AS AMERICAN AS APPLE PIE AND BASEBALL
No other rifle action in existence is more American than the lever-action. While bolt guns and semiautomatics win in popularity with today’s shooters in the United States, the lever gun still has a large following. No other rifle action drips with the history of 19th-century America as does the lever-action.
There are some generalities about lever guns that merit discussion: reliability and accuracy. It is true that lever-action rifles are more complicated than bolt guns—and maybe even semiautomatics.
TIMING IS EVERYTHING
A bolt-action rifle is about as simple as a repeater can be, and the mechanics of even a semiauto are pretty simple. A traditional lever-action has to be timed perfectly to accomplish firing, ejection and feeding a cartridge from a tubular magazine without something going wrong.

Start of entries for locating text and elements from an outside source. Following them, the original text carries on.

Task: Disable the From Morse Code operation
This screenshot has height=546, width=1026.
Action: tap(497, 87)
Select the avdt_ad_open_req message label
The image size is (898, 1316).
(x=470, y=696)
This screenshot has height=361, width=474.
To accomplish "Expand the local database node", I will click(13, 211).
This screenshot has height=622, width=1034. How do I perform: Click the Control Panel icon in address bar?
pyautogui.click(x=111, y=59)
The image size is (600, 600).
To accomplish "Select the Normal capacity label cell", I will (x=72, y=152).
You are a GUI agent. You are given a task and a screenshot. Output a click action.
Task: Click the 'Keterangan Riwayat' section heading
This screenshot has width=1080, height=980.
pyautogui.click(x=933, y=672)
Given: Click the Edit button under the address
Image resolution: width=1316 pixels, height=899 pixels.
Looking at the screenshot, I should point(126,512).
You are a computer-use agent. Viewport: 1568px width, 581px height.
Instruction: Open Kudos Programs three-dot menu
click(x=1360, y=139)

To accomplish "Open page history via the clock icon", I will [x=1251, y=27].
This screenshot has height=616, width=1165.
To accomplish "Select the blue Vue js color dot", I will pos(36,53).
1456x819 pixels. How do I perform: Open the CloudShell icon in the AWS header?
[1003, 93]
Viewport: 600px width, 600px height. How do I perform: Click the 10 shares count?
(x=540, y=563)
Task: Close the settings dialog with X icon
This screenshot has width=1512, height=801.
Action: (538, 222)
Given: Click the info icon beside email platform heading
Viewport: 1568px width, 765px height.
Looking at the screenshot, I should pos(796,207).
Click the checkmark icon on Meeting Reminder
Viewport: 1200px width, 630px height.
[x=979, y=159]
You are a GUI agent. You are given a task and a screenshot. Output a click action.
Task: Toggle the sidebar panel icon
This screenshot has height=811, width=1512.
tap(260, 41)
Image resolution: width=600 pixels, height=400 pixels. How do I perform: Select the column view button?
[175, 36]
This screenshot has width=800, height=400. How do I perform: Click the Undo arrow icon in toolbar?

A good example is the Winchester Model 94 I own. It is chambered for the .357 Magnum cartridge, which is a dandy cartridge when fired from a rifle-length barrel. Even better is the .357 Maximum cartridge. The Model 94 action is plenty long enough to handle the extra length of the .357 Maximum cartridge, so I figured the .357 Max in that handy carbine would be an ideal lever gun.
Not so simple. That little rifle has been to four of the top gunsmiths in the nation, with each trying to get the rifle to feed reliably. So far, none was successful. It feeds .357 Magnum cartridges flawlessly, but the longer Maximums will not feed. The timing is off.